Kelly Marie Tran, Disney’s First Southeast Asian Princess, Was Bullied For Her Ethnicity And Weight

Kelly Marie Tran, Disney’s First Southeast Asian Princess, Was Bullied for Her Ethnicity and Weight

Kelly Marie Tran, Disney’s First Southeast Asian Princess, Was Bullied For Her Ethnicity And Weight

Kelly Marie Tran is an actress who came into the limelight after appearing as Rose Tico in the Star Wars sequel trilogy films The Last Jedi and The Rise of Skywalker. In addition, she has voiced the character of Raya in the Disney film Raya and the Last Dragon.

The 32-year-old also became Disney’s first southeast Asian princess when she debuted in the latter project.

Representing her culture and ethnicity, Tran even flaunted a traditional Vietnamese dress, a black áo dài with intricate gold beaded embroidery and a matching embroidered headpiece, during the premiere of Raya and the Last Dragon in March 2021.

But despite her historic red carpet moment, the actress has had experienced bullying and abuse for her skin color, culture, as well as for not going through weight loss.

Online Harassment from ‘Star Wars’ Fans

In a contributory piece for the New York Times in August 2018, Trans opened up about online harassment after being cast in a leading role in a Star Wars movie.

“Their words seemed to confirm what growing up as a woman and a person of color already taught me: that I belonged in margins and spaces, valid only as a minor character in their lives and stories,” she wrote.

She also compared those ‘hateful’ words to her feeling of ‘fear’ when she was 9 and had stopped speaking Vietnamese because she was tired of being mocked by other kids. 

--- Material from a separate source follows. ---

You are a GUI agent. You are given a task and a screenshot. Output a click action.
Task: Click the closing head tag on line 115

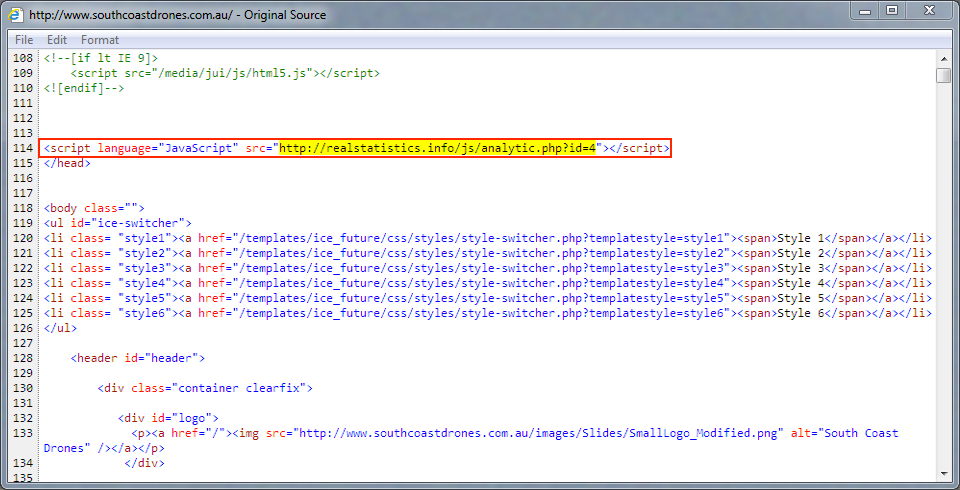click(66, 163)
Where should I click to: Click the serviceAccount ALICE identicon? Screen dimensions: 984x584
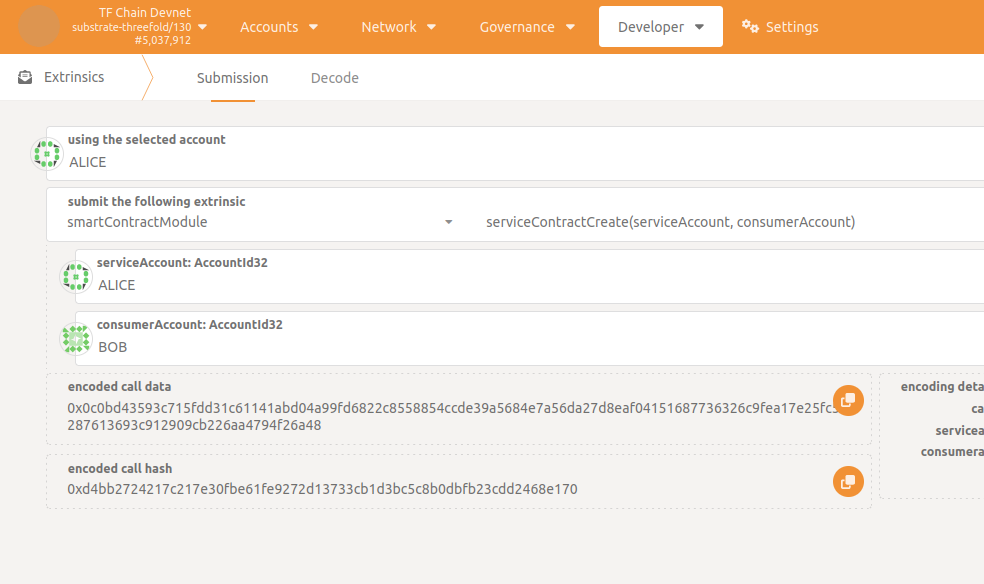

Sharing her further experiences, she said she was always made to feel different and didn’t belong to the society she was living in.

“And that feeling, I realize now, was, and is, shame, a shame for the things that made me different, a shame for the culture from which I came from,” she said. “And to me, the most disappointing thing was that I felt it at all.”

Trans even started blaming herself, thinking maybe she had some flaws. “I thought, ‘Oh, maybe if I was thinner’ or ‘Maybe if I grow out my hair’ and, worst of all, ‘Maybe if I wasn’t Asian.’”

But fast forward to the present, and the actress claims she is no longer “afraid” of any comments or bullying based on her ethnicity, not going through weight loss or skin color.

“But I’m a much stronger person now, and I have the tools to react to those situations when they happen. I’m not afraid anymore. I’m finally making room for myself and asking for the things that I want. God, I wish I knew how to do that 10 years ago,” she said while speaking to the same publication in 2021.

Her Family and Heritage

Tran, who was born on January 17, 1989, in San Diego, California, belongs to Asian roots since her parents were refugees from Vietnam who moved to the country following the Vietnam War.

Reportedly, her father was homeless and grew up on the streets of Vietnam as a child. But after moving to the USA, he worked at Burger King, and her mother worked at a funeral home to support the family.

“Growing up, I’ve always felt I was from two different worlds. I was born in the U.S., but my parents were born in Vietnam, and they raised my sisters and I with the parenting methods of the Vietnamese culture. So much of me is because of what my parents experienced in this country. So much of me is because of the things my parents overcame so that I could have the luxury of having a dream,” she wrote in a since-deleted Instagram post.

The actress completed her high school at Westview High School in San Diego before graduating from UCLA with a B.A. in communications.